Task description
Copy exactly the lines of the material below that run from the one containing "Egypt Luxury Tours (89, 2380)" through the one containing "Can i drink tap water in Egypt? (116, 1807)". Copy no other lines.

━━━ Extracted data ━━━

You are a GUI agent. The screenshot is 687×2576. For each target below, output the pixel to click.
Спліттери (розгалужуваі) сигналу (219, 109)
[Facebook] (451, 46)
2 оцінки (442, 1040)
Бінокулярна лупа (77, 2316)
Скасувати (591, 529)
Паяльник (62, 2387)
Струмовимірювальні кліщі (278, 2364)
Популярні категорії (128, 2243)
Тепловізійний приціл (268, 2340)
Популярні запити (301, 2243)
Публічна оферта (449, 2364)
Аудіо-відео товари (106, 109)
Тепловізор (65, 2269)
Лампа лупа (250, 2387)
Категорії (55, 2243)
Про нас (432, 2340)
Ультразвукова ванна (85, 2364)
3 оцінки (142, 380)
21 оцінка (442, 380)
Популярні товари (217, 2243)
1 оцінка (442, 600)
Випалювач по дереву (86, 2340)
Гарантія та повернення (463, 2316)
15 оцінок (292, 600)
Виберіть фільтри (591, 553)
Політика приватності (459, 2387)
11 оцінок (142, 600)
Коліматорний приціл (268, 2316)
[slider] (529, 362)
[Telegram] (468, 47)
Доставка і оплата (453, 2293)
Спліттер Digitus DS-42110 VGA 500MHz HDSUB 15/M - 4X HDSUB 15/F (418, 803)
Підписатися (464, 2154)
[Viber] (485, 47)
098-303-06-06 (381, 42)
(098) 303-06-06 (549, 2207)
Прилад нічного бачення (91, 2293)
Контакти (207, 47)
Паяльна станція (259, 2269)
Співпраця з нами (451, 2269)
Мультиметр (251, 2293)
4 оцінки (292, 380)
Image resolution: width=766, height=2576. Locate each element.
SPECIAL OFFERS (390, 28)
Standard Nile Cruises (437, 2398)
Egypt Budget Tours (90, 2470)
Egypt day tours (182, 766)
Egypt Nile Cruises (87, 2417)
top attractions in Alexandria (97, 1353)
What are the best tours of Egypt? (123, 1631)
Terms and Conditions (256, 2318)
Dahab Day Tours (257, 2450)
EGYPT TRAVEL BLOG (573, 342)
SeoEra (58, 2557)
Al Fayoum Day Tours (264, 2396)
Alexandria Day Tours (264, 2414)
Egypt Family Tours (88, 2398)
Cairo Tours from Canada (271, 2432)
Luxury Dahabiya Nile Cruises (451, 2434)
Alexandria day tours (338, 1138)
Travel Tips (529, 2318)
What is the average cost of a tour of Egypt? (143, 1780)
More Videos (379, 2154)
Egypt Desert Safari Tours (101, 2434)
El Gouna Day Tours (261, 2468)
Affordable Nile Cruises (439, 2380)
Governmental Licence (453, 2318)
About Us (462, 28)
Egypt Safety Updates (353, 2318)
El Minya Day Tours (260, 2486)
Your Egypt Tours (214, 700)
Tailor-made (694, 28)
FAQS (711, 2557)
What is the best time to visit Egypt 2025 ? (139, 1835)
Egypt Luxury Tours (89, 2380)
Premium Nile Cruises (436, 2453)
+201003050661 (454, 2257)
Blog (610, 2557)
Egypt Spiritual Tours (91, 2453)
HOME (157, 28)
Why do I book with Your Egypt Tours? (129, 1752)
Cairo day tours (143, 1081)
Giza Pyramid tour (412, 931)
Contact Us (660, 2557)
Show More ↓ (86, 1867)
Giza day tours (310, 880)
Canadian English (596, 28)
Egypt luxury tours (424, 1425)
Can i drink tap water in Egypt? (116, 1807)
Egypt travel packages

━━━

Solution for this task
Egypt Luxury Tours (89, 2380)
Premium Nile Cruises (436, 2453)
+201003050661 (454, 2257)
Blog (610, 2557)
Egypt Spiritual Tours (91, 2453)
HOME (157, 28)
Why do I book with Your Egypt Tours? (129, 1752)
Cairo day tours (143, 1081)
Giza Pyramid tour (412, 931)
Contact Us (660, 2557)
Show More ↓ (86, 1867)
Giza day tours (310, 880)
Canadian English (596, 28)
Egypt luxury tours (424, 1425)
Can i drink tap water in Egypt? (116, 1807)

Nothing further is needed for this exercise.